Он остолбенел, заморгал глазами, потом расхохотался.
— Да это секретная информация. Никому знать не положено. Хочешь ему написать — пожалуйста. Мы перешлем. Или он зайдет, сам заберет.
— Но мне надо срочно. Тут один человек умер и… — Однако завод у меня вдруг кончился. Я снова глянул на окружавшее нас бумажное море и, еще ни о чем толком не помышляя, вынул из кармана коробок спичек.
— Как у вас тут насчет пожароопасности? — спросил я.
— Какая еще пожароопасность?
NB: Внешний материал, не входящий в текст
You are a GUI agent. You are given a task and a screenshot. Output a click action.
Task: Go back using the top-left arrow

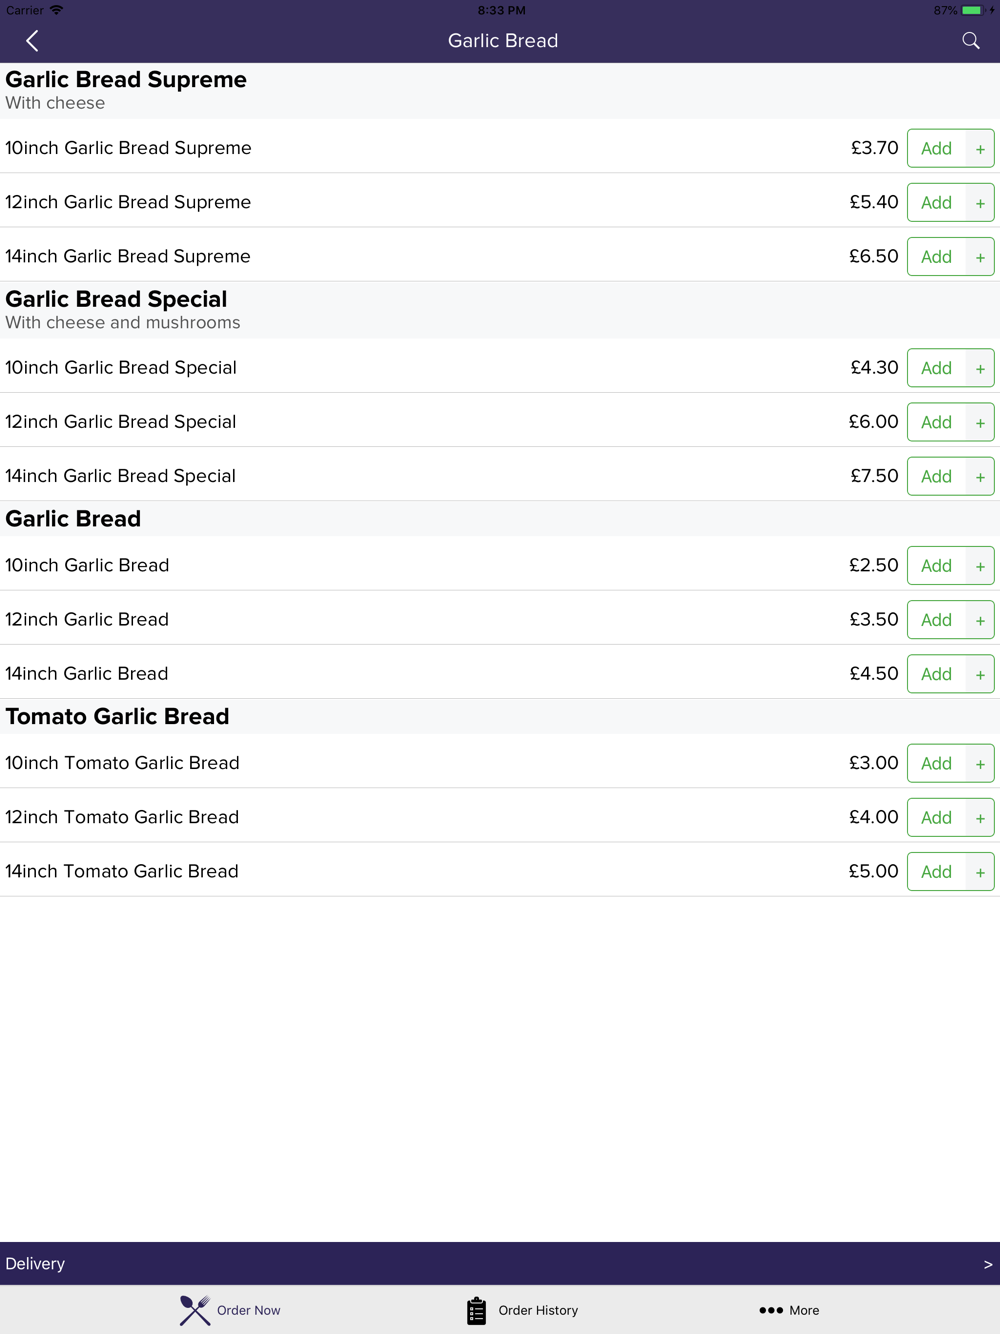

Иди ты к чертовой матери! — Он обвел горделивым взглядом вороха бумаги годичной давности, пустые банки из-под пива, брошенные прямо на пол бумажные стаканчики, старую обертку от гамбургеров. Его прямо-таки распирало от самодовольства. Глаза заискрились, когда его взгляд упал на картонки от молока, стоящие на подоконниках и активно вырабатывающие пенициллин, рядом с ними валялись кем-то сброшенные мужские трусы — завершающий штрих в этом хаосе.
Я чиркнул спичкой, чтобы привлечь его внимание.
— Эй! — воскликнул он.
Я задул первую спичку, показывая ему, какой я покладистый, но, поскольку никакого желания помочь он так и не выказывал, я зажег вторую.
— А что, если я случайно уроню ее на пол?
Он снова окинул взглядом пол. Бумажное море шуршало и ласкало его щиколотки. Урони я спичку, и огонь доберется до него в считанные секунды.
— Не посмеешь ты бросить, — сказал он.
— Да? — Я задул эту спичку и зажег третью.